Of course, the ability to view a page as closely as possible to a visitor's experience would be very useful to Google, so who's to say where they are up to on attempting this?

glengara

10:20 am on May 23, 2006 (gmt 0)

WebmasterWorld Senior Member 10+ Year Member



"So, while the HTML content of the page is the same, external images, scripts and CSS referenced in the HTML will be called from the site's web server as normal (in most cases, base href isn't perfect)."

So is there a logical reason to use robots.txt to exclude Gbot that doesn't include the possibility of "customised" CSS files? ;-)

Receptional Andy

10:26 am on May 23, 2006 (gmt 0)



So is there a logical reason to use robots.txt to exclude Gbot that doesn't include the possibility of "customised" CSS files? ;-)

Well, the most appealing reason is that serving CSS (javascript, images etc) to spiders is wasted bandwidth.

Of course, there's always the possibility that the search engines might try to interpret CSS to check for spamming, in which case blocking access to such files could be deemed 'suspicious'.

My opinion is that CSS, javascript or indeed almost any externally linked files are not for spiders, although if you're a cautious type them I wouldn't exclude them.

glengara

7:37 pm on May 23, 2006 (gmt 0)

WebmasterWorld Senior Member 10+ Year Member



Thanks Andy, so if I understand it, Gbot spidering won't get the CSS file, but a cache request from G will?

Receptional Andy

10:16 am on May 24, 2006 (gmt 0)



That's right (although IIRC I did hear some reports that Googlebot was retrieving excluded files, just not displaying them in results - but I don't know if this is true or not).
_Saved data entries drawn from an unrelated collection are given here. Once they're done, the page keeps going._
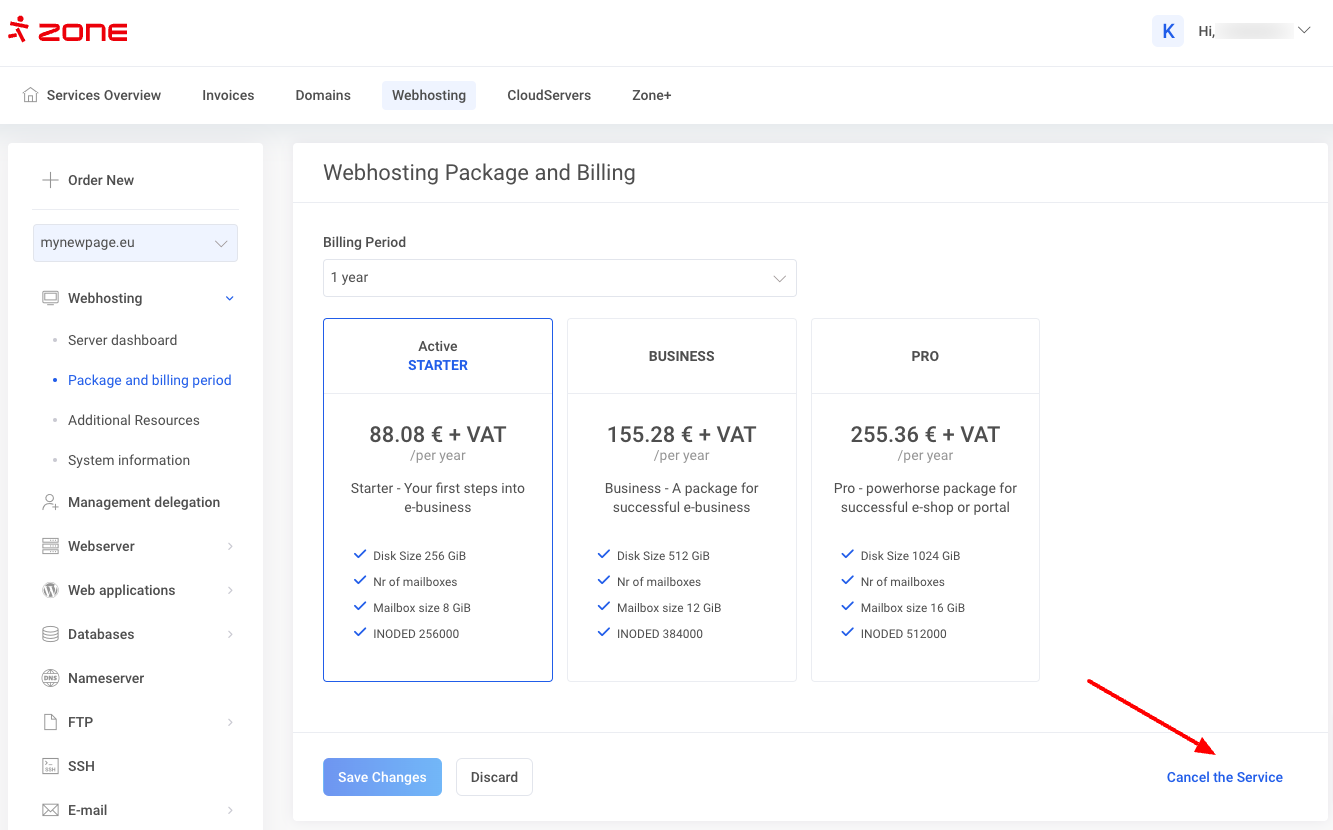
Task: Switch to the CloudServers tab
Action: (548, 95)
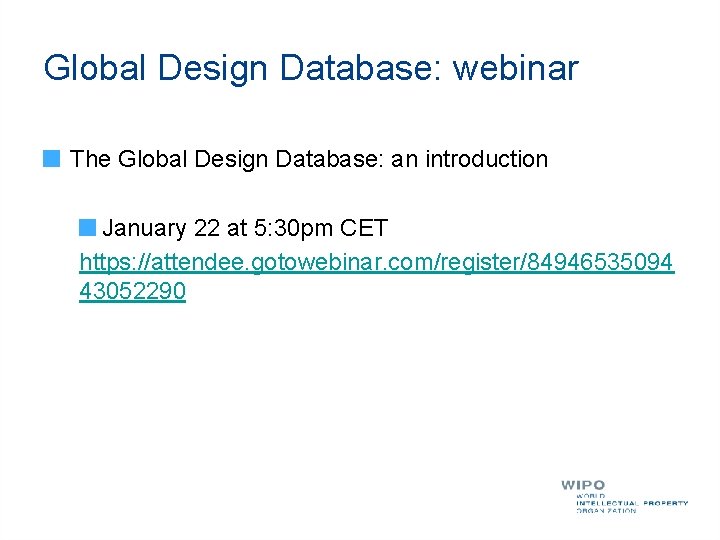The image size is (720, 540).
Task: Click the word 'January' in the sub-bullet
Action: click(x=144, y=229)
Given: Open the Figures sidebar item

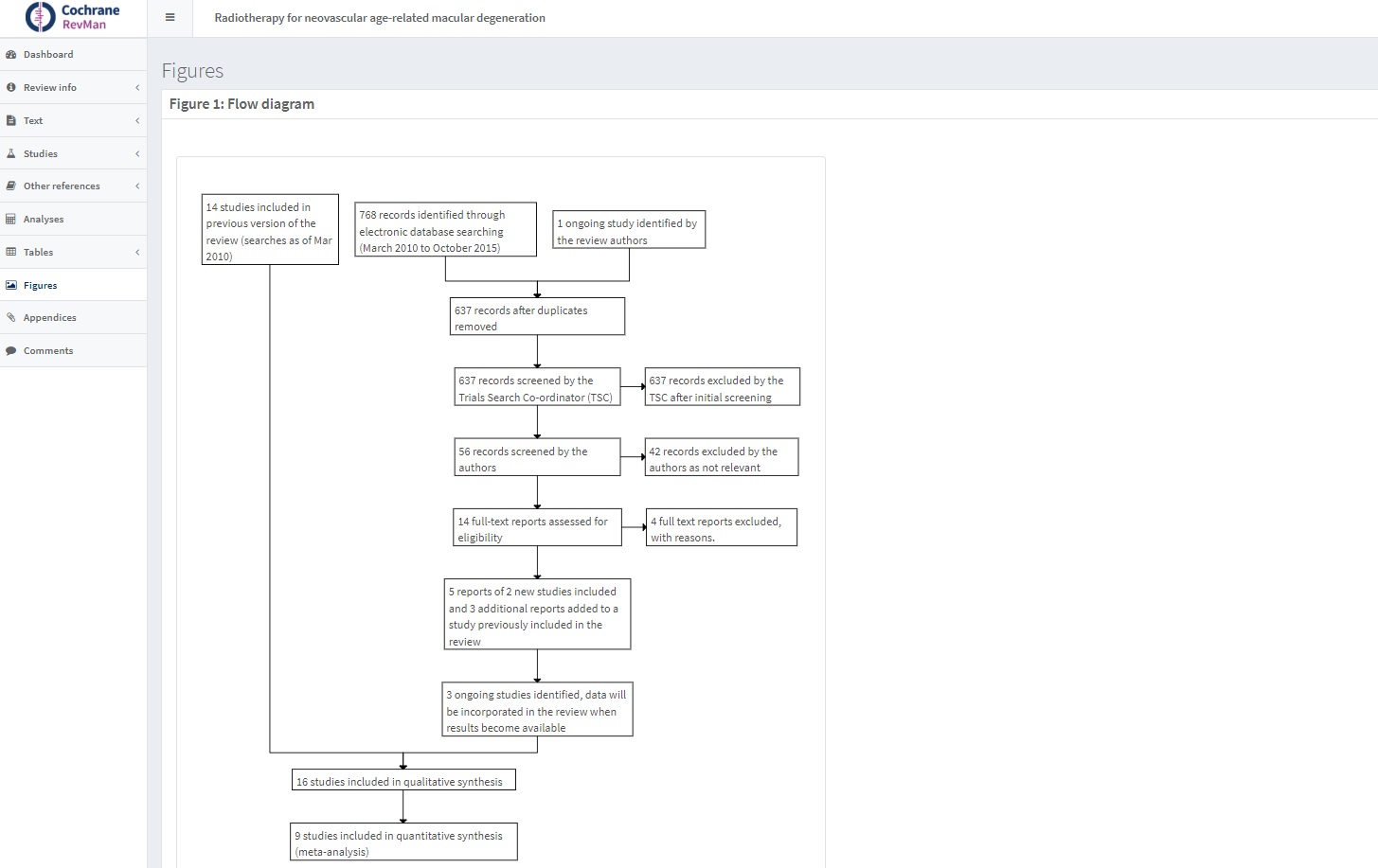Looking at the screenshot, I should tap(41, 285).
So when gbot visits, it checks robots.txt; if it is excluded from example.css (or a directory containing a stylesheet) then it shouldn't retrieve the file.

When a searcher clicks on the cache of example.com, the base href tag instructs their client to prefix all relative links with http//www.example.com/ so the CSS would be called just as if they visited www.example.com directly.

So in this example, at no point does Google view the content of the css file, although for someone viewing the cache, their browser will download the css in order to render the page.